** What to do **
In full and without alteration, output each record given here.

** Recorded data **

====================

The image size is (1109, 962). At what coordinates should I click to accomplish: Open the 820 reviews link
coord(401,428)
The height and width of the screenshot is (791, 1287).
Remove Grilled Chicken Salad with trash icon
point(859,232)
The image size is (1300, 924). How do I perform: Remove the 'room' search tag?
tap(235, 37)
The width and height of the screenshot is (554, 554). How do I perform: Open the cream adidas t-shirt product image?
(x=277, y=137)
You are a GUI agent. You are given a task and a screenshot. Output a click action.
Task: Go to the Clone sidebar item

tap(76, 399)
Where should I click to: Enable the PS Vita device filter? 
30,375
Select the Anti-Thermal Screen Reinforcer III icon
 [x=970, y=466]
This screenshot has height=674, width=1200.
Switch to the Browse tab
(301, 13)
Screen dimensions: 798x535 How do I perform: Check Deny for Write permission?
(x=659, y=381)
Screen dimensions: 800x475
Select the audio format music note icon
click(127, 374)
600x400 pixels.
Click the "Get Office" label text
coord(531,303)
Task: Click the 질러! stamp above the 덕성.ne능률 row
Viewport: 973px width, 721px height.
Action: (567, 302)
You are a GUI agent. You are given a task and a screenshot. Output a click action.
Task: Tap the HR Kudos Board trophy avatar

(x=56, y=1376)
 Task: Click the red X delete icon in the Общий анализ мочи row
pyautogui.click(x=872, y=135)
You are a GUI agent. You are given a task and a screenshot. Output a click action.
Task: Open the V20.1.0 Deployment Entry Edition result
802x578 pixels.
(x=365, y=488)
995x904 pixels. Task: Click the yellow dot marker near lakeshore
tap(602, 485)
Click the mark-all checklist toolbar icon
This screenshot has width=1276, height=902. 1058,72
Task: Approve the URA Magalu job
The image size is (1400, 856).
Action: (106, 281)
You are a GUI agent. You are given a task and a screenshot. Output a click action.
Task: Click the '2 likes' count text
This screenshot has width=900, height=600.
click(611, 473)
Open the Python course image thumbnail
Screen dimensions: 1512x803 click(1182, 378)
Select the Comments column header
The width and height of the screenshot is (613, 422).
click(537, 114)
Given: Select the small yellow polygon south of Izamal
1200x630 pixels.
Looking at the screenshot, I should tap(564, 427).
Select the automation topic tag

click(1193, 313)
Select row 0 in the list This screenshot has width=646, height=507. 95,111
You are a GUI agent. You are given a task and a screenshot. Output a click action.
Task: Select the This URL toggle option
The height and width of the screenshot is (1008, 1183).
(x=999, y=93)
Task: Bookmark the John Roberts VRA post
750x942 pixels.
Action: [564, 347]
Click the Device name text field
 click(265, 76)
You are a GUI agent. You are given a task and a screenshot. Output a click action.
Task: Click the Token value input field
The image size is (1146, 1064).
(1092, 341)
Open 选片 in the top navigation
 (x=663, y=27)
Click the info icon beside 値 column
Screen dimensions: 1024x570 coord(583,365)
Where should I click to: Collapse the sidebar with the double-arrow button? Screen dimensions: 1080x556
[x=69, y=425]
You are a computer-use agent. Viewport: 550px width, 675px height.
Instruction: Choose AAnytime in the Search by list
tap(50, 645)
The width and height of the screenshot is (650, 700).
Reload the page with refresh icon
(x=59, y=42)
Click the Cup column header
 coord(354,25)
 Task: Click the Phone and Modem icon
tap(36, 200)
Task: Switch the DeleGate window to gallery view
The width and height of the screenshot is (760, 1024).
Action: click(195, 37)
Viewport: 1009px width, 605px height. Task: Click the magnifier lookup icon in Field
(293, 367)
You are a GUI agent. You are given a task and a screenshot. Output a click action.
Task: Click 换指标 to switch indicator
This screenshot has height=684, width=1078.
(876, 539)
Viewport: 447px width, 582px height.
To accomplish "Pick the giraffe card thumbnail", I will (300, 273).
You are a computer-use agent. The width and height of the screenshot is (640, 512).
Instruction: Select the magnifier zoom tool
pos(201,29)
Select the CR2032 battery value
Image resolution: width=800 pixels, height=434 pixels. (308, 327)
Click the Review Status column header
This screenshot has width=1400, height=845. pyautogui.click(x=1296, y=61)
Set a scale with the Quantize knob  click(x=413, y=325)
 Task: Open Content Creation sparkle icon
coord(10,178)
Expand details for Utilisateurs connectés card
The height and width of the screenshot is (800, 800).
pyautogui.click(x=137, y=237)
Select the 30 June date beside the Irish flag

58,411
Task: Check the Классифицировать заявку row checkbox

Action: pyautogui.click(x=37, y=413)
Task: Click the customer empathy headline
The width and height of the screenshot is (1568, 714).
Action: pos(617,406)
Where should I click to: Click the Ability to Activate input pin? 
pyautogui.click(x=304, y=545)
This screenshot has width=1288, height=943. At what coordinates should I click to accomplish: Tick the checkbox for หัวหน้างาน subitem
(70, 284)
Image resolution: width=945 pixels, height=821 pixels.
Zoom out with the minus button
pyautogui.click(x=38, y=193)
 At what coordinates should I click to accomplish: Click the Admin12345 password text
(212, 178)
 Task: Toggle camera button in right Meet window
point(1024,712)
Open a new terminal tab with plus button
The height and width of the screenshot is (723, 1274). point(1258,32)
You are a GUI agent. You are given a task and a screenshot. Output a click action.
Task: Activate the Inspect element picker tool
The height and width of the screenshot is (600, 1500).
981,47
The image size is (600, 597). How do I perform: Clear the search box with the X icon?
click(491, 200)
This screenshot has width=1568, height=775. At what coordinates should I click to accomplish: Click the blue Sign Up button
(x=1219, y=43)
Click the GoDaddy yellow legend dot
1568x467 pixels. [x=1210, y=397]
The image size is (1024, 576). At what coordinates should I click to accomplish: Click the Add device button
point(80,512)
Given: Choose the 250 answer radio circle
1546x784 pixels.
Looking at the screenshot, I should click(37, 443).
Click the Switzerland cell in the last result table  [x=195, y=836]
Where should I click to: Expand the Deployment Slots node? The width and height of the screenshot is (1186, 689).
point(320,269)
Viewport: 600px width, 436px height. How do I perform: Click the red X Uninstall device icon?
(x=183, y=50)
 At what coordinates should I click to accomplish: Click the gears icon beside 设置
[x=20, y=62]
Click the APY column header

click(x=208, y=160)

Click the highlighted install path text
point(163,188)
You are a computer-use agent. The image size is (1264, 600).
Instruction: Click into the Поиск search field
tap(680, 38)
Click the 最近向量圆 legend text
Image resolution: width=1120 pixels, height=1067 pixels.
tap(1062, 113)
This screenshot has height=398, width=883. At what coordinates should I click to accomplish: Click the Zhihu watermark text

====================

** Task response **
The image size is (1109, 962). At what coordinates should I click to accomplish: Open the 820 reviews link
coord(401,428)
The height and width of the screenshot is (791, 1287).
Remove Grilled Chicken Salad with trash icon
point(859,232)
The image size is (1300, 924). How do I perform: Remove the 'room' search tag?
tap(235, 37)
The width and height of the screenshot is (554, 554). How do I perform: Open the cream adidas t-shirt product image?
(x=277, y=137)
You are a GUI agent. You are given a task and a screenshot. Output a click action.
Task: Go to the Clone sidebar item

tap(76, 399)
Where should I click to: Enable the PS Vita device filter? 
30,375
Select the Anti-Thermal Screen Reinforcer III icon
 [x=970, y=466]
This screenshot has height=674, width=1200.
Switch to the Browse tab
(301, 13)
Screen dimensions: 798x535 How do I perform: Check Deny for Write permission?
(x=659, y=381)
Screen dimensions: 800x475
Select the audio format music note icon
click(127, 374)
600x400 pixels.
Click the "Get Office" label text
coord(531,303)
Task: Click the 질러! stamp above the 덕성.ne능률 row
Viewport: 973px width, 721px height.
Action: (567, 302)
You are a GUI agent. You are given a task and a screenshot. Output a click action.
Task: Tap the HR Kudos Board trophy avatar

(x=56, y=1376)
 Task: Click the red X delete icon in the Общий анализ мочи row
pyautogui.click(x=872, y=135)
You are a GUI agent. You are given a task and a screenshot. Output a click action.
Task: Open the V20.1.0 Deployment Entry Edition result
802x578 pixels.
(x=365, y=488)
995x904 pixels. Task: Click the yellow dot marker near lakeshore
tap(602, 485)
Click the mark-all checklist toolbar icon
This screenshot has width=1276, height=902. 1058,72
Task: Approve the URA Magalu job
The image size is (1400, 856).
Action: (106, 281)
You are a GUI agent. You are given a task and a screenshot. Output a click action.
Task: Click the '2 likes' count text
This screenshot has width=900, height=600.
click(611, 473)
Open the Python course image thumbnail
Screen dimensions: 1512x803 click(1182, 378)
Select the Comments column header
The width and height of the screenshot is (613, 422).
click(537, 114)
Given: Select the small yellow polygon south of Izamal
1200x630 pixels.
Looking at the screenshot, I should tap(564, 427).
Select the automation topic tag

click(1193, 313)
Select row 0 in the list This screenshot has width=646, height=507. 95,111
You are a GUI agent. You are given a task and a screenshot. Output a click action.
Task: Select the This URL toggle option
The height and width of the screenshot is (1008, 1183).
(x=999, y=93)
Task: Bookmark the John Roberts VRA post
750x942 pixels.
Action: [564, 347]
Click the Device name text field
 click(265, 76)
You are a GUI agent. You are given a task and a screenshot. Output a click action.
Task: Click the Token value input field
The image size is (1146, 1064).
(1092, 341)
Open 选片 in the top navigation
 (x=663, y=27)
Click the info icon beside 値 column
Screen dimensions: 1024x570 coord(583,365)
Where should I click to: Collapse the sidebar with the double-arrow button? Screen dimensions: 1080x556
[x=69, y=425]
You are a computer-use agent. Viewport: 550px width, 675px height.
Instruction: Choose AAnytime in the Search by list
tap(50, 645)
The width and height of the screenshot is (650, 700).
Reload the page with refresh icon
(x=59, y=42)
Click the Cup column header
 coord(354,25)
 Task: Click the Phone and Modem icon
tap(36, 200)
Task: Switch the DeleGate window to gallery view
The width and height of the screenshot is (760, 1024).
Action: click(195, 37)
Viewport: 1009px width, 605px height. Task: Click the magnifier lookup icon in Field
(293, 367)
You are a GUI agent. You are given a task and a screenshot. Output a click action.
Task: Click 换指标 to switch indicator
This screenshot has height=684, width=1078.
(876, 539)
Viewport: 447px width, 582px height.
To accomplish "Pick the giraffe card thumbnail", I will (300, 273).
You are a computer-use agent. The width and height of the screenshot is (640, 512).
Instruction: Select the magnifier zoom tool
pos(201,29)
Select the CR2032 battery value
Image resolution: width=800 pixels, height=434 pixels. (308, 327)
Click the Review Status column header
This screenshot has width=1400, height=845. pyautogui.click(x=1296, y=61)
Set a scale with the Quantize knob  click(x=413, y=325)
 Task: Open Content Creation sparkle icon
coord(10,178)
Expand details for Utilisateurs connectés card
The height and width of the screenshot is (800, 800).
pyautogui.click(x=137, y=237)
Select the 30 June date beside the Irish flag

58,411
Task: Check the Классифицировать заявку row checkbox

Action: pyautogui.click(x=37, y=413)
Task: Click the customer empathy headline
The width and height of the screenshot is (1568, 714).
Action: pos(617,406)
Where should I click to: Click the Ability to Activate input pin? 
pyautogui.click(x=304, y=545)
This screenshot has width=1288, height=943. At what coordinates should I click to accomplish: Tick the checkbox for หัวหน้างาน subitem
(70, 284)
Image resolution: width=945 pixels, height=821 pixels.
Zoom out with the minus button
pyautogui.click(x=38, y=193)
 At what coordinates should I click to accomplish: Click the Admin12345 password text
(212, 178)
 Task: Toggle camera button in right Meet window
point(1024,712)
Open a new terminal tab with plus button
The height and width of the screenshot is (723, 1274). point(1258,32)
You are a GUI agent. You are given a task and a screenshot. Output a click action.
Task: Activate the Inspect element picker tool
The height and width of the screenshot is (600, 1500).
981,47
The image size is (600, 597). How do I perform: Clear the search box with the X icon?
click(491, 200)
This screenshot has width=1568, height=775. At what coordinates should I click to accomplish: Click the blue Sign Up button
(x=1219, y=43)
Click the GoDaddy yellow legend dot
1568x467 pixels. [x=1210, y=397]
The image size is (1024, 576). At what coordinates should I click to accomplish: Click the Add device button
point(80,512)
Given: Choose the 250 answer radio circle
1546x784 pixels.
Looking at the screenshot, I should click(37, 443).
Click the Switzerland cell in the last result table  [x=195, y=836]
Where should I click to: Expand the Deployment Slots node? The width and height of the screenshot is (1186, 689).
point(320,269)
Viewport: 600px width, 436px height. How do I perform: Click the red X Uninstall device icon?
(x=183, y=50)
 At what coordinates should I click to accomplish: Click the gears icon beside 设置
[x=20, y=62]
Click the APY column header

click(x=208, y=160)

Click the highlighted install path text
point(163,188)
You are a computer-use agent. The image size is (1264, 600).
Instruction: Click into the Поиск search field
tap(680, 38)
Click the 最近向量圆 legend text
Image resolution: width=1120 pixels, height=1067 pixels.
tap(1062, 113)
This screenshot has height=398, width=883. At what coordinates should I click to accomplish: Click the Zhihu watermark text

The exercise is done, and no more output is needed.